After defining the parameters, initiate the analysis by clicking Create Report.
Interpreting the results¶
Prioritizing variants¶
The Multi-family Mendelian analysis report builder calculates diagnostic attributes for the variants present in the controls. Depending on the penetrance settings, it is possible to identify Dominant variants that are present in some or all cases but absent in the controls, or Homozygous Recessive variants that are present in some or all cases and are heterozygous in the controls. Only variants with good coverage are included in the analysis.
For example, to filter variants by the Dominant attribute, right-click the Diag_Dom column and select Filter on Column. A new window opens which displays the number of variants with a value of “0” or “1”. A value of “1” means that the variant is diagnosed as Dominant. Select “1” and click Apply.
Adding a calculated column¶
The Multi-family Mendelian analysis report builder displays variant information for each one of the affected and unaffected groups. For example, in the fCASEs group the count of total variants, homozygous variants, and variants with coverage is provided. To add the counts from both female and male affected or unaffected subjects, add a column to the output.
To add a column, select the Add calculated column icon in the toolbar. In the pop-up window that opens, enter a name for the new column and define the types of values that should be included. For example, to add the variant counts from the affected females and males, enter the names of the corresponding output columns (fCASEs_subjWithVar + fCASEs_subjWithVar). Note that column names must be typed with the correct case letter.
The new column will be added to the end of the table but can be moved to any position in the output. Sort by ascending or descending order to quickly determine the variants that are most prevalent among cases by clicking the column header.
Drill in reports¶
Variants of interest can be further annotated with drill-in reports.
To view available drill-in report annotations, highlight the rows containing the variants of interest, and then right-click and select Drill in Reports to open a drop-down list of annotations.
Select an annotation from the drop-down list. For example, select AllWithVar annotations to view the list of PNs with a given variant.
Once a drill-in report has been selected, a new window opens with the defining query at the top and the table output at the bottom. The new output includes the annotation columns at the end of the table.

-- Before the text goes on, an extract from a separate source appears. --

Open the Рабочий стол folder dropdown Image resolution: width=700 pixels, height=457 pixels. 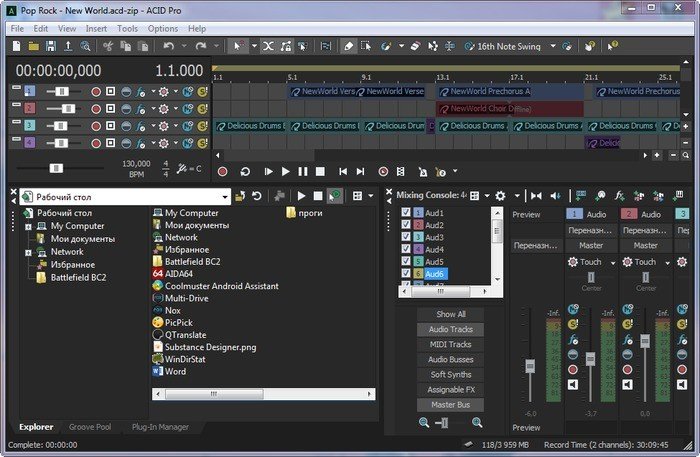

Confirming variants in the Genome Browser¶
Variants of interest can be confirmed in the aligned reads using the Genome Browser tool in Sequence Miner. The Genome Browser enables the visualization of raw data such as BAMs and VCFs.
The list of PNs can be selected from the table generated from the AllWithVar drill-in report by highlighting the list of subjects and clicking the Show tracks in Genome Browser icon in the toolbar. You will be prompted to select a browser template file such as BAM (
bam_tracks.gbt
), VCF (var_tracks.gbt
), coverage (cov_track.gbt
), or a combination of all the above (study_tracks.gbt
). In this example, selectbam_track.gbt
.After the Genome Browser track has loaded, return to the results of the Multi-family Mendelian analysis output and highlight the row with the variant of interest. Click the Synchronize icon in the toolbar to center the browser window around the selected genomic coordinate.
In the Genome Browser, two sections are displayed. The top section includes the BAM, VCF, and coverage information, and the bottom section includes several annotation tracks. The variant position is highlighted by a vertical green line that extends across the two sections. The left- and right-aligned reads are displayed in blue and orange respectively. The variant is highlighted in yellow in the BAM files.
The annotation tracks display information on the variant position and the surrounding areas, providing additional information about other variants of the gene. These annotations include annotations from clinical databases, VEP consequences, dbSNP, etc.